:: RECORDS FOR THE EXERCISE ::

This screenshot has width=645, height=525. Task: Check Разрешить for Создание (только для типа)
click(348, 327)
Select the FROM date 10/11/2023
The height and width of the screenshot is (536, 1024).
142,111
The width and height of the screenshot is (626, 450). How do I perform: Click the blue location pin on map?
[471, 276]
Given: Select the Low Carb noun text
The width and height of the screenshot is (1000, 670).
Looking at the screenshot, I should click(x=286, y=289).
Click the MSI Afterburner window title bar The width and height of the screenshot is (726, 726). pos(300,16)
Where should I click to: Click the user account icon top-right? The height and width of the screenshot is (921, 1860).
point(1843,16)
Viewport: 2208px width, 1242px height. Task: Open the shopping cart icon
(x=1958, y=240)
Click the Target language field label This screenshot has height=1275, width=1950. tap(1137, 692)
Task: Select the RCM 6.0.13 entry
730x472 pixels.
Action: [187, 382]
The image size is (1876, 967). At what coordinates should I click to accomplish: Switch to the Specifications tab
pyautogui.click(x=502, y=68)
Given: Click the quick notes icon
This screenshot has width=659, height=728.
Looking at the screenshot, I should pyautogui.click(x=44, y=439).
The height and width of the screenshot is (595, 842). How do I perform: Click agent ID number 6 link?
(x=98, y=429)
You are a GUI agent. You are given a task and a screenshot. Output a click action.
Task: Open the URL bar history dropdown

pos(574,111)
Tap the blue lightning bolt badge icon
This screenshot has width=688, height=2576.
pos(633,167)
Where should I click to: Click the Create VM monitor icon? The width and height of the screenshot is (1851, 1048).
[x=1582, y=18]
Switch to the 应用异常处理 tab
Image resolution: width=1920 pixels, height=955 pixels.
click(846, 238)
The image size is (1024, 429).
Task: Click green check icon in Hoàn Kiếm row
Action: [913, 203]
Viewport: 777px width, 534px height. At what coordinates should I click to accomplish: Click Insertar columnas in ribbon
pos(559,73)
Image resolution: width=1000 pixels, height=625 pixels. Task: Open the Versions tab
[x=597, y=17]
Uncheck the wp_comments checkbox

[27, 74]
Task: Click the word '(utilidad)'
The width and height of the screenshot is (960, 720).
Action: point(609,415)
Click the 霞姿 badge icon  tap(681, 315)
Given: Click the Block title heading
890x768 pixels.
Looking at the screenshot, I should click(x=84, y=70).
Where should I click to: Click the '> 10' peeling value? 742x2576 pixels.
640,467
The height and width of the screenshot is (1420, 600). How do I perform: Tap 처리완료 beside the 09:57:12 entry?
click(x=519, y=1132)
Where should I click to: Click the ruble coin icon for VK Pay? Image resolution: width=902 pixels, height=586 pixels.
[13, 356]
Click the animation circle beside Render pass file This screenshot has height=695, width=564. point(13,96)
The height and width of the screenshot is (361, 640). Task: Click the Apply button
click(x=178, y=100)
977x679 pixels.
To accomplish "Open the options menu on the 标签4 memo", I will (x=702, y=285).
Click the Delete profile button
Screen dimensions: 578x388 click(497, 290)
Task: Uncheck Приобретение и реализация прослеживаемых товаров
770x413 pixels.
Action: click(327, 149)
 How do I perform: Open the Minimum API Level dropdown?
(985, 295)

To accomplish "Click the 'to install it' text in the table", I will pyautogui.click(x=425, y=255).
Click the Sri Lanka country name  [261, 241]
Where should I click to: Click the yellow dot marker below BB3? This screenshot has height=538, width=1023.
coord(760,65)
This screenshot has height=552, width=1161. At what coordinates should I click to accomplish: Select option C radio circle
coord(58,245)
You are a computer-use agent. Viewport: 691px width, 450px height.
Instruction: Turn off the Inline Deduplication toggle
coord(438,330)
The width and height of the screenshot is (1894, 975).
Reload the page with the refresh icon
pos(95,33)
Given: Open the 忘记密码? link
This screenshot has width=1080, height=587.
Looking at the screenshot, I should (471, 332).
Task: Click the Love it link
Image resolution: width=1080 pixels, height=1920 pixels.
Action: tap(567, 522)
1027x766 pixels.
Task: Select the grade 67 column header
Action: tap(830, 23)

:::

#### YOUR OBJECTIVE:
Whenever a line of the records holds the string "text", pick it out and copy it.

#### RESPONSE:
Given: Select the Low Carb noun text
To accomplish "Click the 'to install it' text in the table", I will pyautogui.click(x=425, y=255).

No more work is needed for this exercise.